(To be done)
1. In the forum reply about filter topologies, what resistor value does the topology under discussion use to keep from loading down the previous stage?
2. Echo the filter topology reply word for word, everything from "Question that I" down to "with your topology?".

(Extract provided)

☆ ☆ ☆ ☆ ☆ ☆ ☆

Question that I actually don't know the answer to but I suspect might be relevant: is it actually possible to realise a Q of 0.7071 with your topology?

Because if not, that would answer your question: people want the best response (e.g. Q=0.7071), so they go for the topology that can deliver it (Sallen Key).

The other thing I'd point out is that your topology uses a 1.5 meg resistor, to prevent loading down the previous stage. This is rather big. The Sallen Key topology doesn't require this hack workaround; avoiding big resistors (or, to take it the other way, big capacitors) removes the need to compromise between the Q of the filter, the size of the capacitor, and the noise/offset introduced by the high-valued resistor.

If I am right, it is indeed not possible to make a passive butterworth filter with only R and C components.

☆ ☆ ☆ ☆ ☆ ☆ ☆

(Stored data)

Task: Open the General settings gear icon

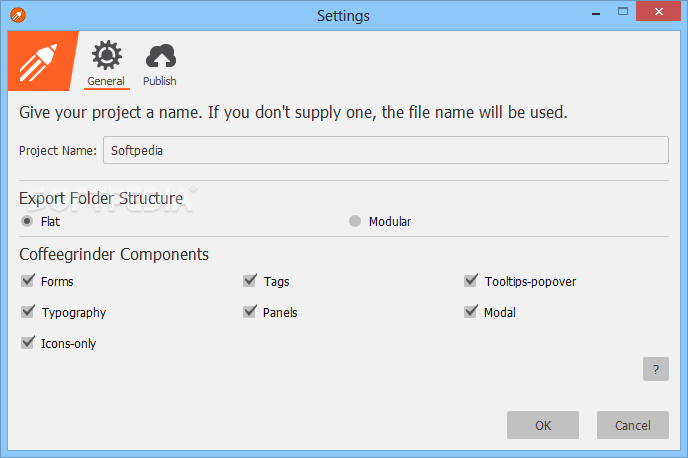Action: pos(105,55)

☆ ☆ ☆ ☆ ☆ ☆ ☆

(Solutions for each task)
1. A 1.5 meg resistor.

2.
Question that I actually don't know the answer to but I suspect might be relevant: is it actually possible to realise a Q of 0.7071 with your topology?